Goal 1: Quote the stretch of the Celtics article from "Brown was failing" through "weren’t calling it.", word for word.

On consecutive possessions late in the first quarter, Brown had the ball stripped from him, first by P.J. Tucker and then by Victor Oladipo. The Heat turned both into easy baskets. Turnovers were a big part of the Celtics’ problems in their Game 3 loss and Brown had an unsightly seven of them. So when he turned it over a third time in the final minute of the first quarter of Game 5, Boston coach Ime Udoka subbed him out and pulled him aside.

“You’re acting like you’re surprised that they’re reaching and poking from behind. It wasn’t as much live-ball turnovers trying to make a nice pass. It was literally getting taken from us,” Udoka said. “Be strong with the ball. Five games in now, we’re having too many of these type of turnovers, not being strong with the ball in the crowd. He understood that. ...Knew if we cleaned that up, we’d be in good shape. Obviously, he and the rest of the group did a great job.”

Most pro athletes aren’t quite as good as they think they are. Sometimes that extra confidence allows them to reach greater heights than their talent dictates. But sometimes it leads to them repeatedly making the same mistake because they believe they’re too good to keep failing.

Brown was failing when he drove to the basket. He kept doing it with bad results, playing right into the hands of the Heat, who’d have been plenty happy to keep the game in the mud. Brown thought he was being hand-checked and the referees weren’t calling it.

“Hopefully next game some of those hand-checking calls, I’ll get one. But I’m going to keep being aggressive and keep getting into the paint,” he said. “Miami does a good job of slapping down and reaching and grabbing, making it tough for you. It’s a little bit of both. I got to do a better job, for sure, but overall as a team, we got to do a better job, too.”

Data to use:

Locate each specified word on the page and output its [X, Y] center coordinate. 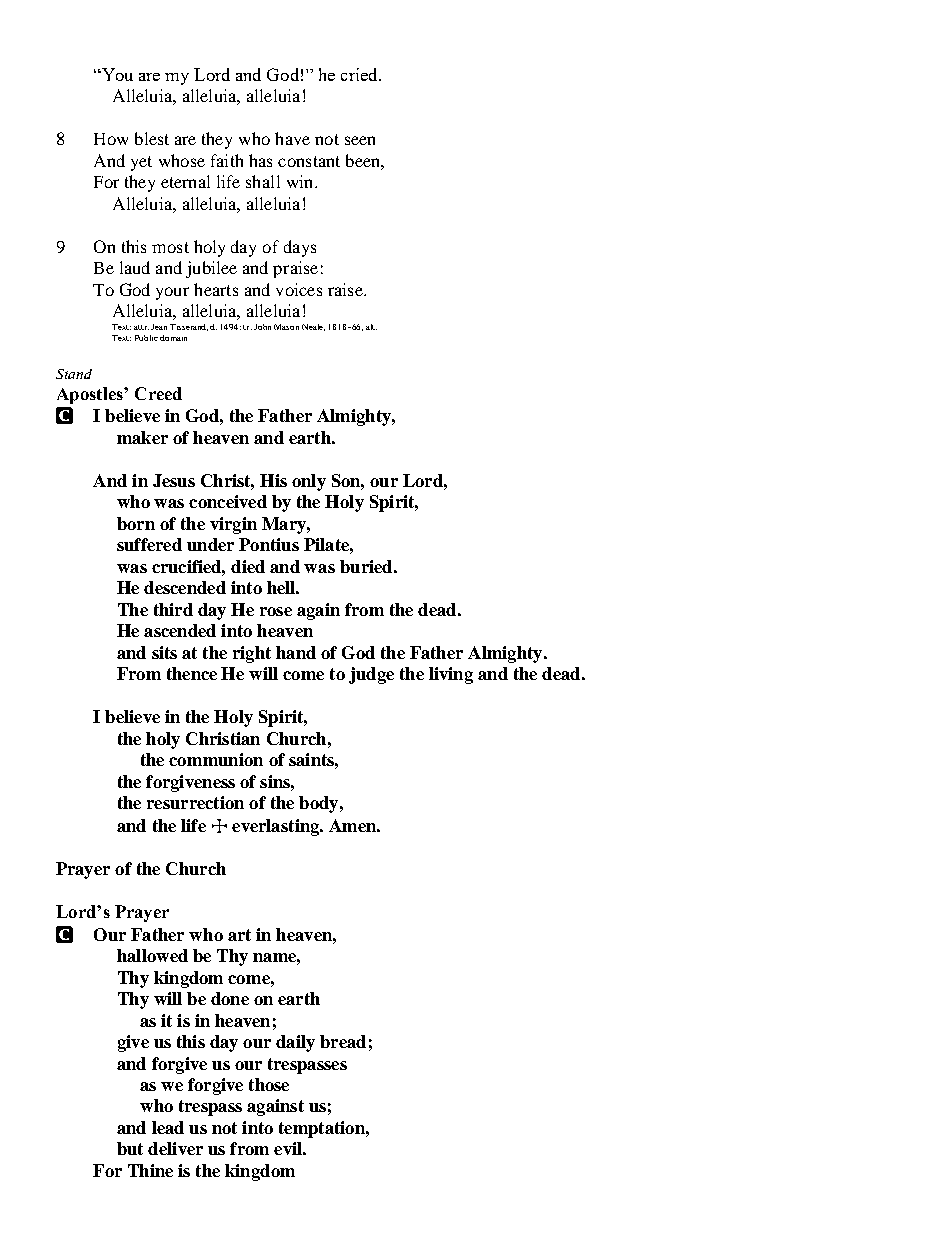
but [130, 1148]
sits [164, 652]
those [269, 1084]
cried [360, 74]
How [111, 139]
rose [276, 611]
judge [371, 675]
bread [343, 1041]
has [260, 160]
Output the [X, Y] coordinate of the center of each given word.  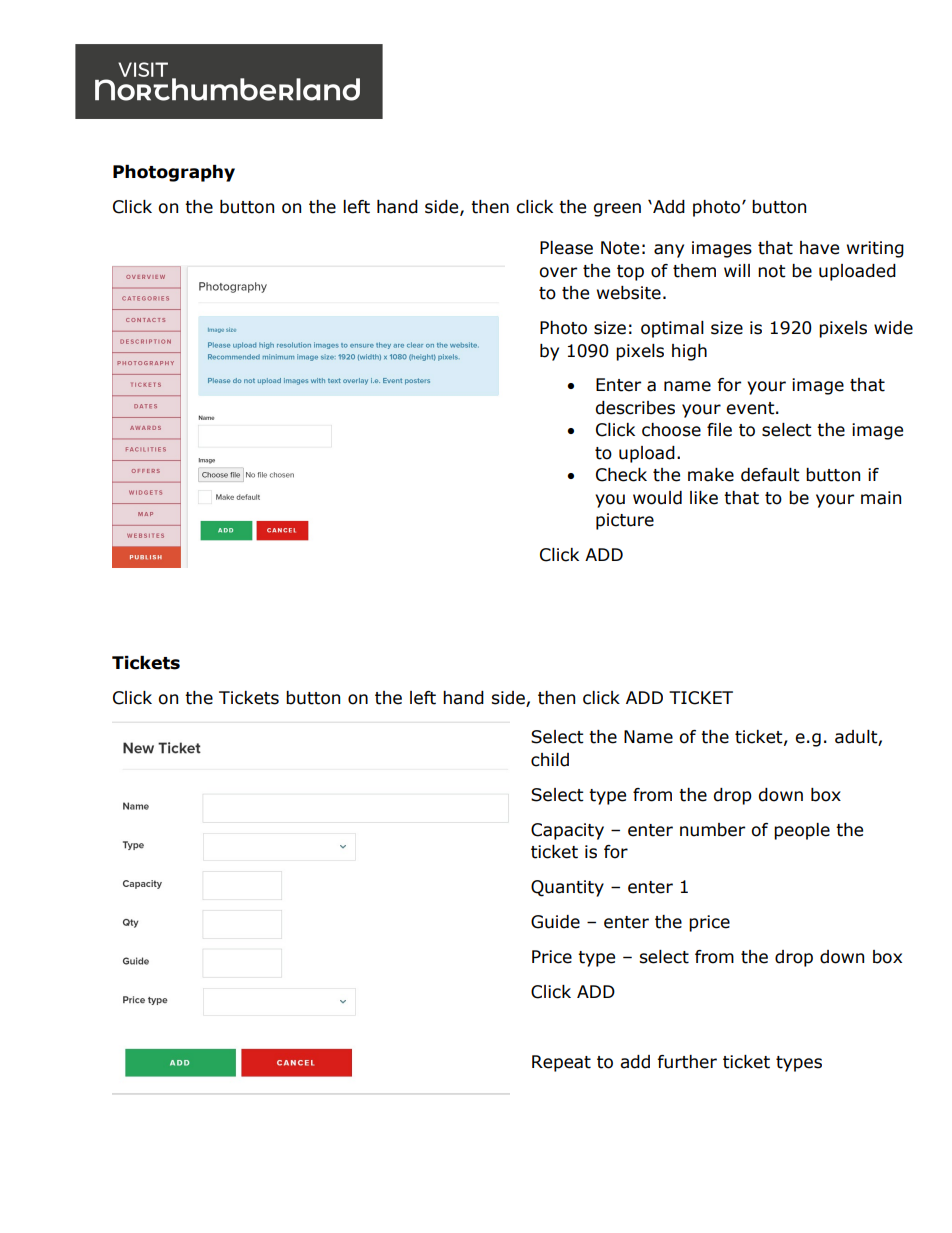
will [737, 270]
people [802, 831]
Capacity [567, 831]
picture [625, 521]
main [881, 498]
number [712, 830]
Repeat [561, 1063]
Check [621, 475]
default [770, 475]
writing [875, 249]
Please [566, 248]
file [719, 430]
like [704, 498]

Goal 2: Please print the stretch of the listing from the line containing "sits [164, 652]" through the end of the listing, unchanged and with the pictures left out.

Full answer 1:
Brown was failing when he drove to the basket. He kept doing it with bad results, playing right into the hands of the Heat, who’d have been plenty happy to keep the game in the mud. Brown thought he was being hand-checked and the referees weren’t calling it.

Full answer 2:
sits [164, 652]
those [269, 1084]
cried [360, 74]
How [111, 139]
rose [276, 611]
judge [371, 675]
bread [343, 1041]
has [260, 160]
Output the [X, Y] coordinate of the center of each given word.  
will [737, 270]
people [802, 831]
Capacity [567, 831]
picture [625, 521]
main [881, 498]
number [712, 830]
Repeat [561, 1063]
Check [621, 475]
default [770, 475]
writing [875, 249]
Please [566, 248]
file [719, 430]
like [704, 498]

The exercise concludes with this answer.